# Estratto del testo:
================================

Questa coinvolge gli Stati Uniti, la Gran Bretagna e la Russia e potrebbe perciò chiamarsi, e forse diventarlo, guerra mondiale, in un mondo ormai però ben provvisto di armi nucleari o altre simili ad esse; per sventare questo rischio, il Papa ha indetto proprio per oggi una “giornata di preghiera”.
Il casus belli del conflitto per l’Ucraina, con gli Stati Uniti che la rimpinzano di armi, l’Inghilterra che ritira i suoi diplomatici da Kiev, e la NATO pronta a mettercisi in mezzo (ma non così la Germania e la Francia) è particolarmente eloquente: cioè non esiste, o meglio non esisterebbe se non fosse costruito a tavolino. La Russia è accusata di voler invadere l’Ucraina, ma nello stesso tempo la sfidano facendo entrare l’Ucraina nella NATO, la quale è portata così fino ai confini della Russia. E a questa che si sente minacciata e ne vuole scongiurare il pericolo, come fecero a suo tempo gli Stati Uniti dinanzi alla provocazione dei missili a Cuba, si replica che l’Ucraina deve essere libera di allearsi con chi vuole.

================================

# Richiesta assegnata 1:
Stabilisci se ciascuna delle affermazioni seguenti concorda con l'estratto sul conflitto per l'Ucraina, rispondendo sì o no e citando esattamente le parole decisive: (a) il Papa ha indetto una giornata di preghiera; (b) la Germania e la Francia sono pronte a intervenire come la NATO; (c) l'Inghilterra ritira i suoi diplomatici da Kiev.
# Richiesta assegnata 2:
Nell'estratto sul conflitto per l'Ucraina, a quale episodio viene paragonata la reazione della Russia che si sente minacciata?

# Voci su dove compaiono gli oggetti:
================================

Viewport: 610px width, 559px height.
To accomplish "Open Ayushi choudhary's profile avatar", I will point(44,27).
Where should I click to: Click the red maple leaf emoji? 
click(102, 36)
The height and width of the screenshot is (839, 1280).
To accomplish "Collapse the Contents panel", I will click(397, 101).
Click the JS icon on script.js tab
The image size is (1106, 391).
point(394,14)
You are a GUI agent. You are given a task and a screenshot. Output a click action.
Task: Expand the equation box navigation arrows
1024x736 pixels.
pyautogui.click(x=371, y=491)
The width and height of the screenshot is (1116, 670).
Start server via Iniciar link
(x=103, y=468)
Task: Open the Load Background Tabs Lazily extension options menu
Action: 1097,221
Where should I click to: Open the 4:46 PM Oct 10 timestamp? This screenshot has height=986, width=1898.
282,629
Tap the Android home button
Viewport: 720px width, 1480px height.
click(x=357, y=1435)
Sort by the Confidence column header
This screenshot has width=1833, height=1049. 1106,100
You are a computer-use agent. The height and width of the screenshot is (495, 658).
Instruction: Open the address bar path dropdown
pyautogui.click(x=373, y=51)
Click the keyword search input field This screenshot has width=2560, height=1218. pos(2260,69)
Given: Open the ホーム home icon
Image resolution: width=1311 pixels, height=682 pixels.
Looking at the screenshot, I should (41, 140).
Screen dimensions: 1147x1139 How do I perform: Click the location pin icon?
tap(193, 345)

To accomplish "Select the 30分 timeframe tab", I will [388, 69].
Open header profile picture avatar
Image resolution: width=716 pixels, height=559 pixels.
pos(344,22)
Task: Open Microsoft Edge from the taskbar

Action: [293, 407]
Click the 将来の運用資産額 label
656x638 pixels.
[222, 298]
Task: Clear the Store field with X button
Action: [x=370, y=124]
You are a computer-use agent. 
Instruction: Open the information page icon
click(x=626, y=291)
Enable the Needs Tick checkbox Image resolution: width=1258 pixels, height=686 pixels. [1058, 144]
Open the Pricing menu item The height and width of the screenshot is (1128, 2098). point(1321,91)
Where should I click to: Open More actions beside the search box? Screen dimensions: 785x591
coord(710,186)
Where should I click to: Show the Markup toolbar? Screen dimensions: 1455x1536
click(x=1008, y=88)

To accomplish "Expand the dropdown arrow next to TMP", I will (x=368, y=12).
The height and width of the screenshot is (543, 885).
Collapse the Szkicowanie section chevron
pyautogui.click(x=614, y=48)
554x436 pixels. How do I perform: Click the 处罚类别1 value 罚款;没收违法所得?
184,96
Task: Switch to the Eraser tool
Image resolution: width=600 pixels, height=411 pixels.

================================

# Risposta completa 1:
(a) Sì: «il Papa ha indetto proprio per oggi una “giornata di preghiera”».
(b) No: «(ma non così la Germania e la Francia)».
(c) Sì: «l’Inghilterra che ritira i suoi diplomatici da Kiev».

# Risposta completa 2:
Alla reazione degli Stati Uniti dinanzi alla provocazione dei missili a Cuba.